• **AVAILABLE RECORDS**:
* * * * * * * * *

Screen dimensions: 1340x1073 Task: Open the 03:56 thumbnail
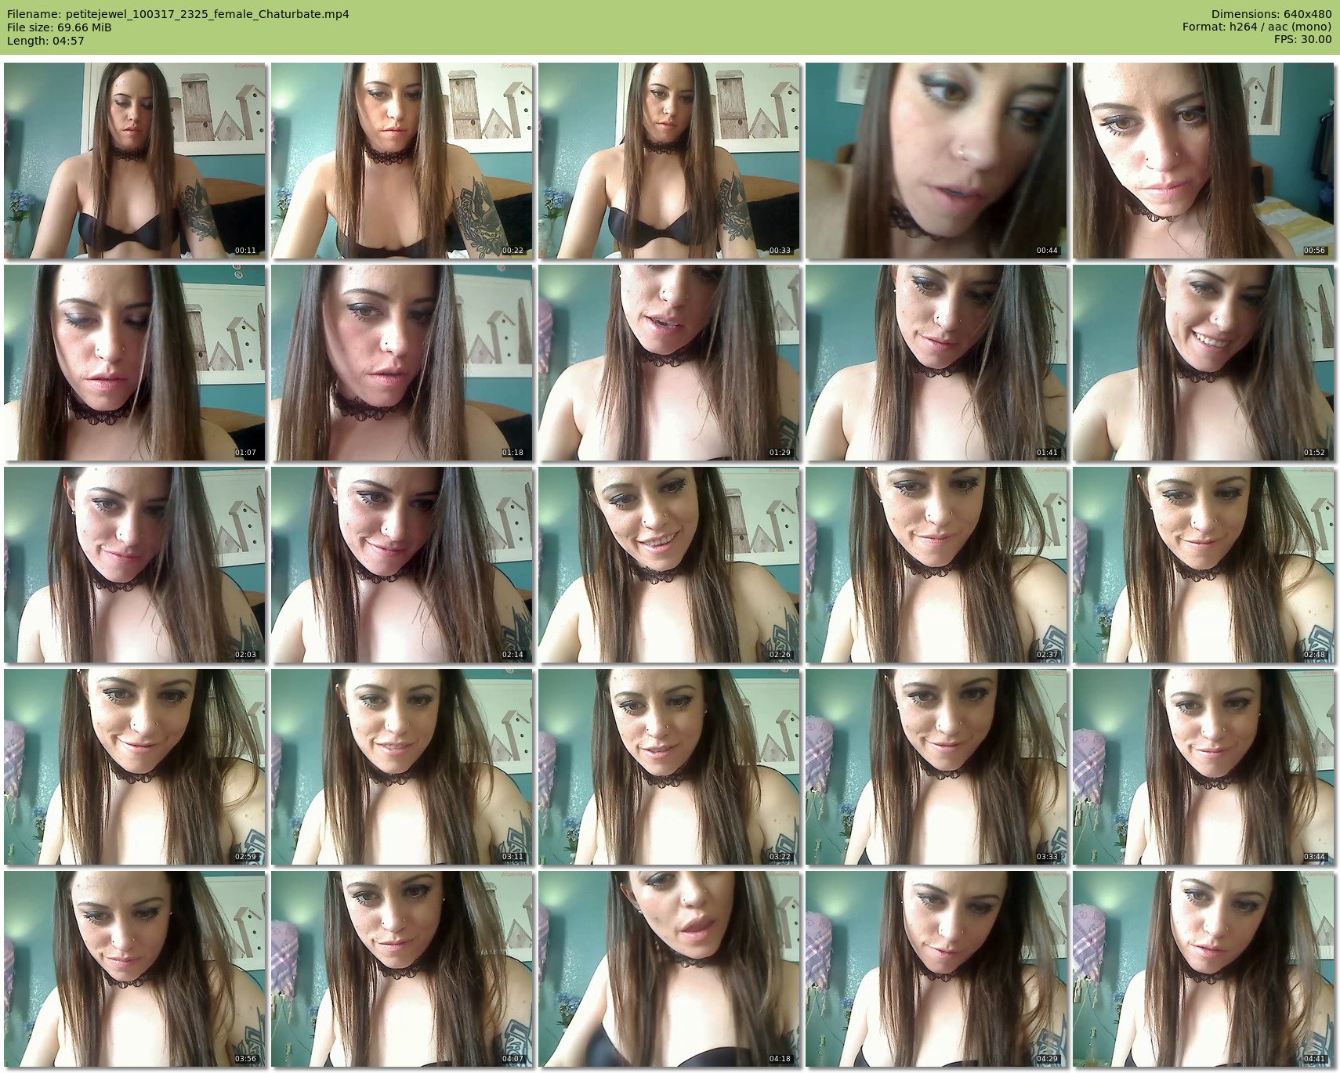(135, 969)
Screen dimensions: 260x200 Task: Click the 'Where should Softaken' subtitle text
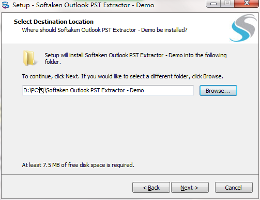(104, 30)

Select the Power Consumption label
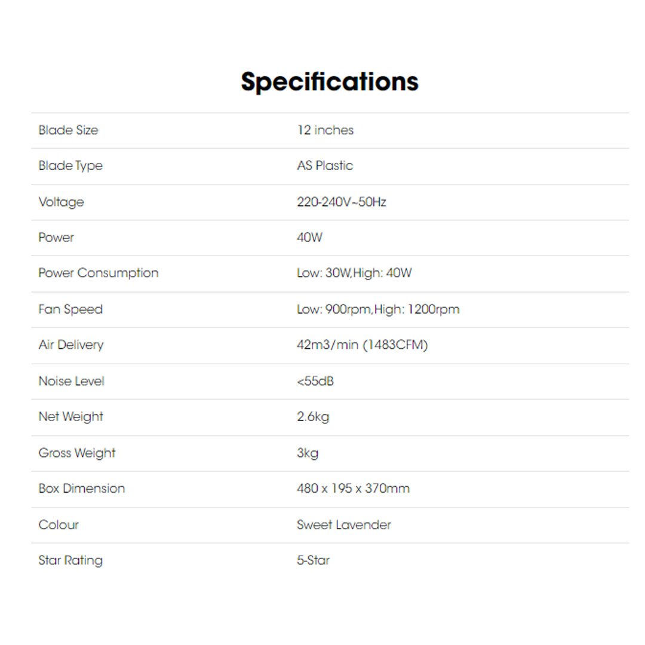(x=99, y=273)
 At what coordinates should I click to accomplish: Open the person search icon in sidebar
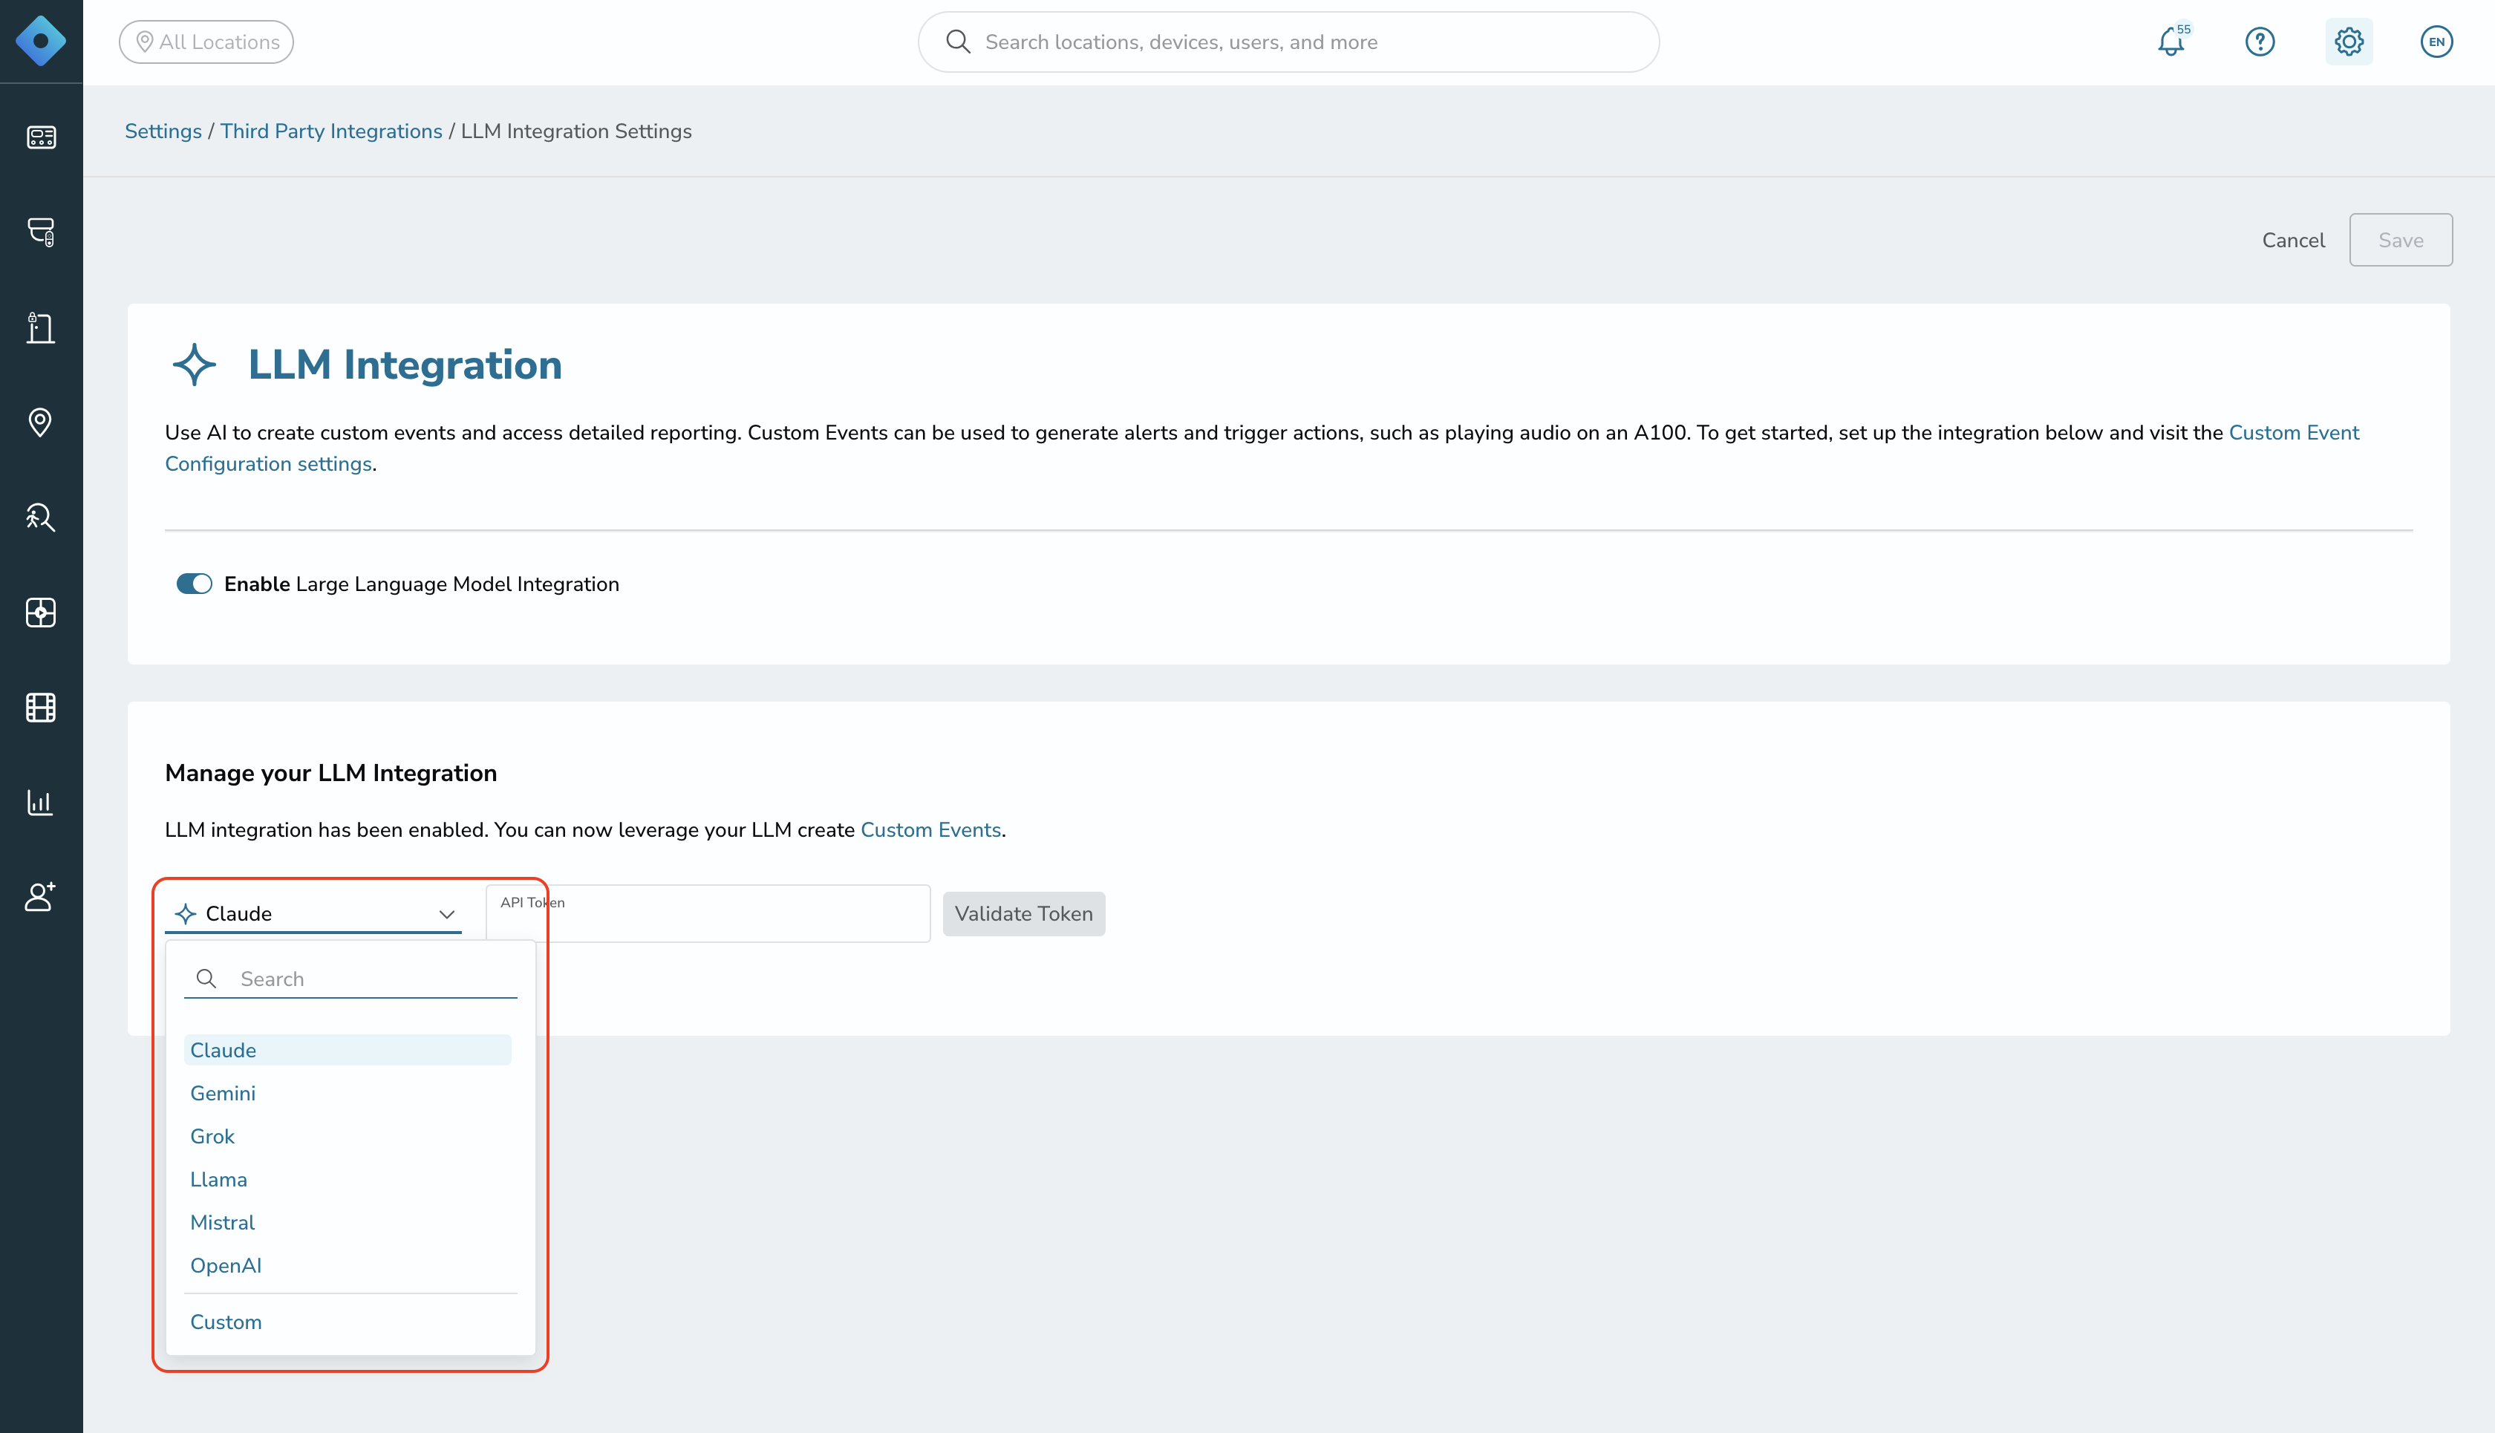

* * * * * * * * *

• **ACTIVITY**:
Retype the lines exactly as they appear, beginning with the line that contains "Screen dimensions: 260x200" and ending with the final line of the entries, and omit the pictures.

• **EXERCISE OUTPUT**:
Screen dimensions: 260x200 Task: Click the 'Where should Softaken' subtitle text
(104, 30)

Select the Power Consumption label
(x=99, y=273)
 At what coordinates should I click to accomplish: Open the person search icon in sidebar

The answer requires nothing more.